++++ Listed entries ++++

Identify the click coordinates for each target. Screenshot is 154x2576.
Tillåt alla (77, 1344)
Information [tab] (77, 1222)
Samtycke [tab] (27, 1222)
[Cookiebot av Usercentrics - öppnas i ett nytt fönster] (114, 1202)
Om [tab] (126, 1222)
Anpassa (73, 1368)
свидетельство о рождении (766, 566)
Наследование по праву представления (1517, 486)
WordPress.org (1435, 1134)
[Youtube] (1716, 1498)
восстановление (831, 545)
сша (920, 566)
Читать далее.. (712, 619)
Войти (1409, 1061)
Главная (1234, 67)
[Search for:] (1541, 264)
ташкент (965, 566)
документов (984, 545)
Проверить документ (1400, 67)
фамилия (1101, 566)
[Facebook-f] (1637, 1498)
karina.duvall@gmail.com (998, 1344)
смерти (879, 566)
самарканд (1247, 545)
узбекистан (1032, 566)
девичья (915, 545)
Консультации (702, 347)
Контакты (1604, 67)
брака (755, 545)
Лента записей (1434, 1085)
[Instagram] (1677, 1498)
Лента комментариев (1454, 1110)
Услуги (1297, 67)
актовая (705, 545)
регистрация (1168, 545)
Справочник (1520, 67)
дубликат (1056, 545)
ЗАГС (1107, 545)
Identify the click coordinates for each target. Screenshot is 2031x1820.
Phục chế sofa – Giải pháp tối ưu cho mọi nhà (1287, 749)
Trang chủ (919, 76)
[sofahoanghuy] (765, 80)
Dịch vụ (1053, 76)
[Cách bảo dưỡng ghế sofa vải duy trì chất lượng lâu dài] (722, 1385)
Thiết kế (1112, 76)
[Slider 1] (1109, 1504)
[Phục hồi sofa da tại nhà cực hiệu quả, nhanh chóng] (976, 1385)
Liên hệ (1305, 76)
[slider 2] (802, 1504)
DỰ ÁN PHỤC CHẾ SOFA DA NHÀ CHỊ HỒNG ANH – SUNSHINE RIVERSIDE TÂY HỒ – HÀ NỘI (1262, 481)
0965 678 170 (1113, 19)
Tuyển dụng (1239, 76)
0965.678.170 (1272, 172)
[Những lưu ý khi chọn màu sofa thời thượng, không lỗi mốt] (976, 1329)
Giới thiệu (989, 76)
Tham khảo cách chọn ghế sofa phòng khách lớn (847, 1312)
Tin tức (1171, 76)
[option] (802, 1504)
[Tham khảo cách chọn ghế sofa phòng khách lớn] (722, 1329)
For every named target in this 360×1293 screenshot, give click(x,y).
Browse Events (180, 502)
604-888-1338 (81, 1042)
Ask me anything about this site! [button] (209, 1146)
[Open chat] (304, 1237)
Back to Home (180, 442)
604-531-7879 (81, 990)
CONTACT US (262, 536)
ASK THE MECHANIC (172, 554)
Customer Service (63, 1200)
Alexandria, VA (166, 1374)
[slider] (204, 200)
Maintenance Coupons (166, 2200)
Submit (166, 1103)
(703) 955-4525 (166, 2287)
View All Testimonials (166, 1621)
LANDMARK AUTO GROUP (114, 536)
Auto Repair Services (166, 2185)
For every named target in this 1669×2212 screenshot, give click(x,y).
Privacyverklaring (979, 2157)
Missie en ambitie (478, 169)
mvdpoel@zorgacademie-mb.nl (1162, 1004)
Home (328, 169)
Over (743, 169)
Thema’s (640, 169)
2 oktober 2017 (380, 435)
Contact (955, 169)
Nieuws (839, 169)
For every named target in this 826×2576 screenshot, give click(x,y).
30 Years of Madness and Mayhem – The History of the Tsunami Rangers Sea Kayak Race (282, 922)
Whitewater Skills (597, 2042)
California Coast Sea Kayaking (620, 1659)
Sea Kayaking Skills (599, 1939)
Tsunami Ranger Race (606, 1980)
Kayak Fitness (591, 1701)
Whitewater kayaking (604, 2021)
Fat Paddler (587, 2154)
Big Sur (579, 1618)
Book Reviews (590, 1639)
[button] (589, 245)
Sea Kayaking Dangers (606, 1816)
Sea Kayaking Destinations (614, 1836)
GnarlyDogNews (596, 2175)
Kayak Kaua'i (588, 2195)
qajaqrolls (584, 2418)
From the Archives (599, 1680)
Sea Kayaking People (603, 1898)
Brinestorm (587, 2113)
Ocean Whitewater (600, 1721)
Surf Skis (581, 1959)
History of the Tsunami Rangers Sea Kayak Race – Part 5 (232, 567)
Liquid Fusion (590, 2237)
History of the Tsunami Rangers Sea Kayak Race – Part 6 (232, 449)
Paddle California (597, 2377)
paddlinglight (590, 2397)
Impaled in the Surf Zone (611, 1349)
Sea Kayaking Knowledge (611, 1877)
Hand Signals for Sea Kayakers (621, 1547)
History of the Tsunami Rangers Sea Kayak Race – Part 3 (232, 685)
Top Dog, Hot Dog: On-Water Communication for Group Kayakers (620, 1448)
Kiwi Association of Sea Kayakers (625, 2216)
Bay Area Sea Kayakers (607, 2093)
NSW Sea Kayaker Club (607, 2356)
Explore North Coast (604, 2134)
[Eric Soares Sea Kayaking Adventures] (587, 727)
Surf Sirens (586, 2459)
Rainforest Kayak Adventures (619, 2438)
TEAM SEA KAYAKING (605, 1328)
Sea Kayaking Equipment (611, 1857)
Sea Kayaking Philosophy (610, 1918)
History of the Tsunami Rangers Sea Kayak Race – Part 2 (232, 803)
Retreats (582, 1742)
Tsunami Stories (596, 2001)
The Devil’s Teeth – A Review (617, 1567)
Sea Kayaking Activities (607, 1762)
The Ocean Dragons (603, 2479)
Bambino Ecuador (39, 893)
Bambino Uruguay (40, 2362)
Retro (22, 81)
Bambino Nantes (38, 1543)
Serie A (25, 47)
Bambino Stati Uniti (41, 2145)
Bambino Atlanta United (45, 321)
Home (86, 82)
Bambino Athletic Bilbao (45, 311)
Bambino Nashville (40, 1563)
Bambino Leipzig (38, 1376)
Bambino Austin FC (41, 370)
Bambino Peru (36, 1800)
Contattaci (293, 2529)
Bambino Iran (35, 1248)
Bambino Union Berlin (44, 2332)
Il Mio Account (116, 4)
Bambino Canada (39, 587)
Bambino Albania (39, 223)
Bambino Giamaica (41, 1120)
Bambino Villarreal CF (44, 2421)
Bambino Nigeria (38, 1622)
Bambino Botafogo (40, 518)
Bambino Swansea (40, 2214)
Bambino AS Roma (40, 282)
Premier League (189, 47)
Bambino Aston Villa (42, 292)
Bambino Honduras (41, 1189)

++++

In the listing, find all lines with the string "Skills" and copy them.

Finished task ▸
Whitewater Skills (597, 2042)
Sea Kayaking Skills (599, 1939)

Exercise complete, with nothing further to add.